-- HOW TO COMPLETE THIS TASK --
The required answer is the run of lines from the one holding "This screenshot has width=620, height=482." to the end of the data below, copied exactly and free of pictures.

-- EXTRACTED DATA --
▬▬▬▬▬▬▬▬▬▬
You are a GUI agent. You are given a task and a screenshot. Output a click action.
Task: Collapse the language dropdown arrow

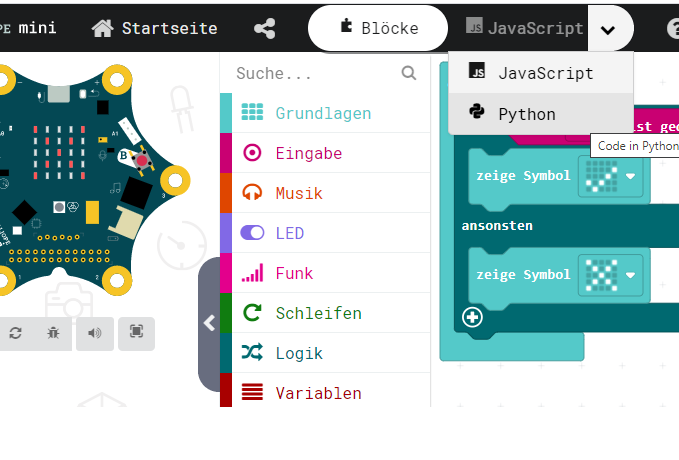(608, 28)
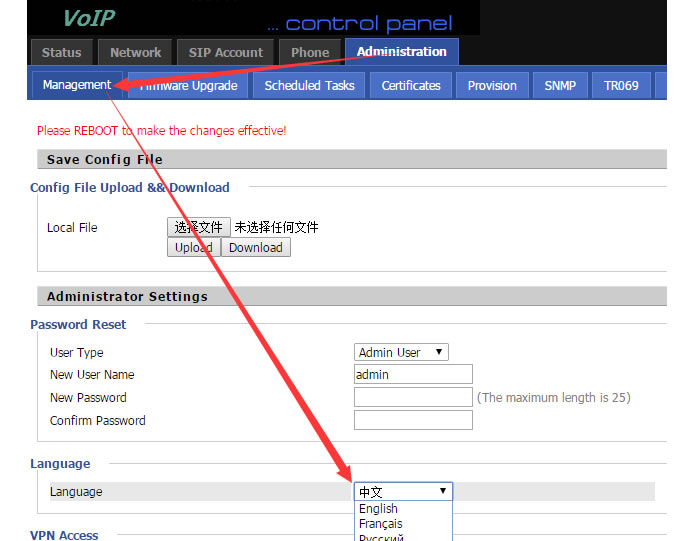Open the Provision sub-tab

[492, 86]
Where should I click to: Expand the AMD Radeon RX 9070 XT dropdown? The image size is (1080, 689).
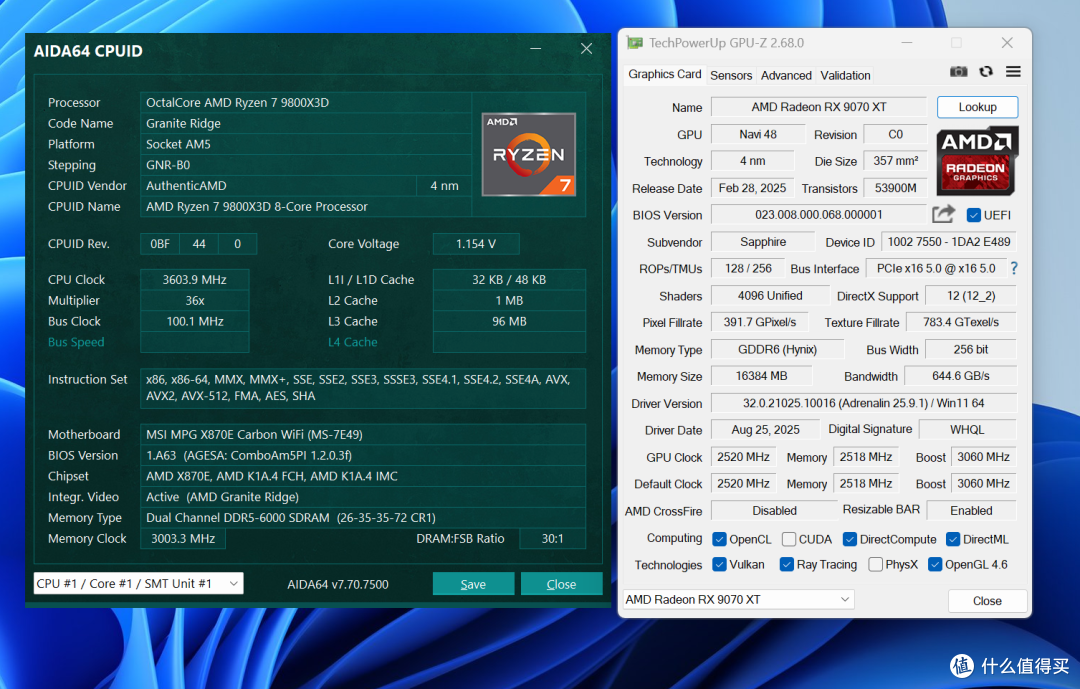tap(738, 599)
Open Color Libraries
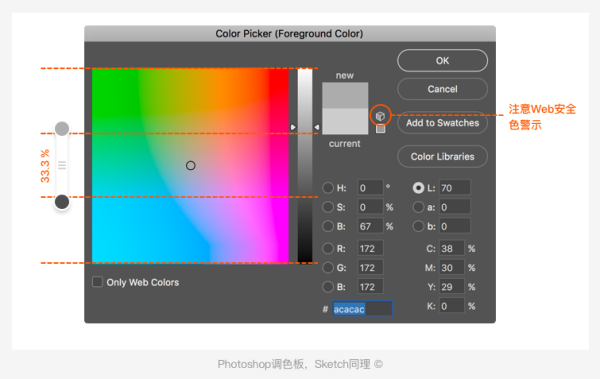This screenshot has height=379, width=600. [x=442, y=157]
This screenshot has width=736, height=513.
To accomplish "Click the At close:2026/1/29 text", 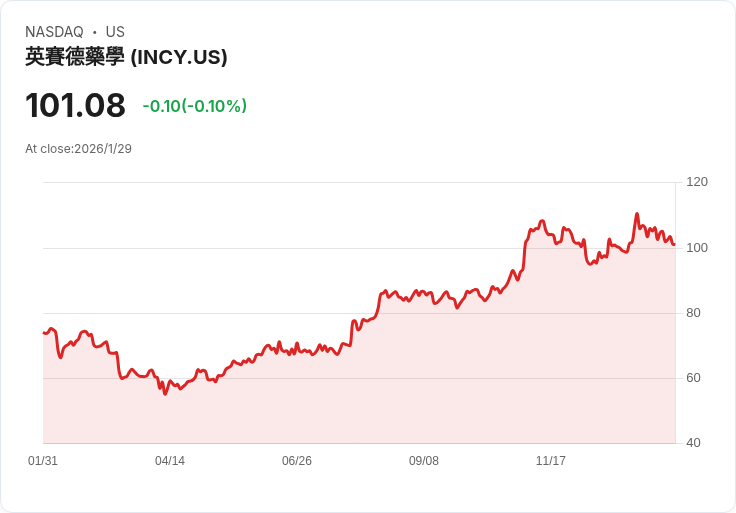I will click(78, 149).
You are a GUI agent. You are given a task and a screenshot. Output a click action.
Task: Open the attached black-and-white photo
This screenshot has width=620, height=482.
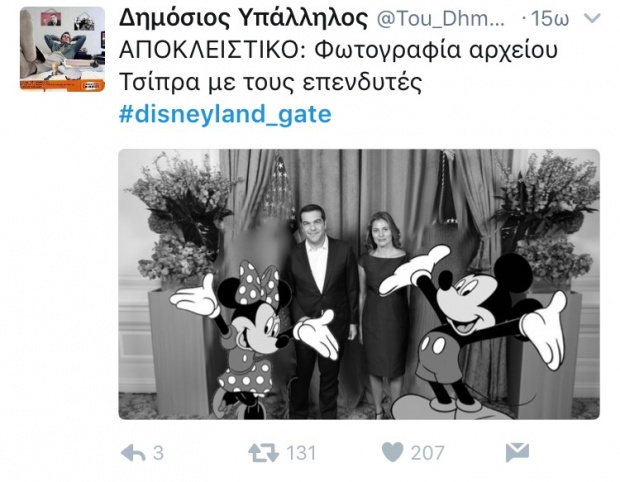359,284
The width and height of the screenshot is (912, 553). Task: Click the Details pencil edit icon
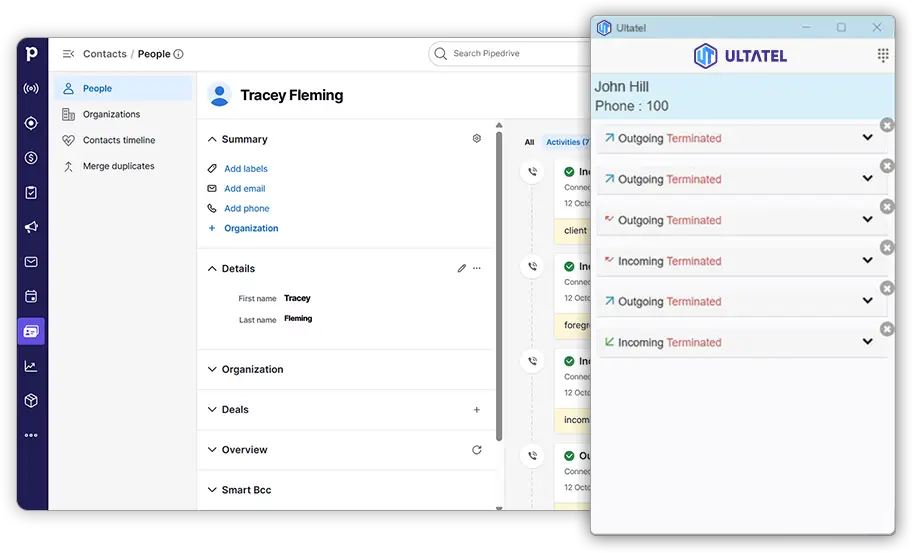click(x=461, y=268)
▬▬▬▬▬▬▬▬▬▬
-- OUTPUT OF THE TASK --
This screenshot has width=620, height=482.
359,284
The width and height of the screenshot is (912, 553). Task: Click the Details pencil edit icon
click(x=461, y=268)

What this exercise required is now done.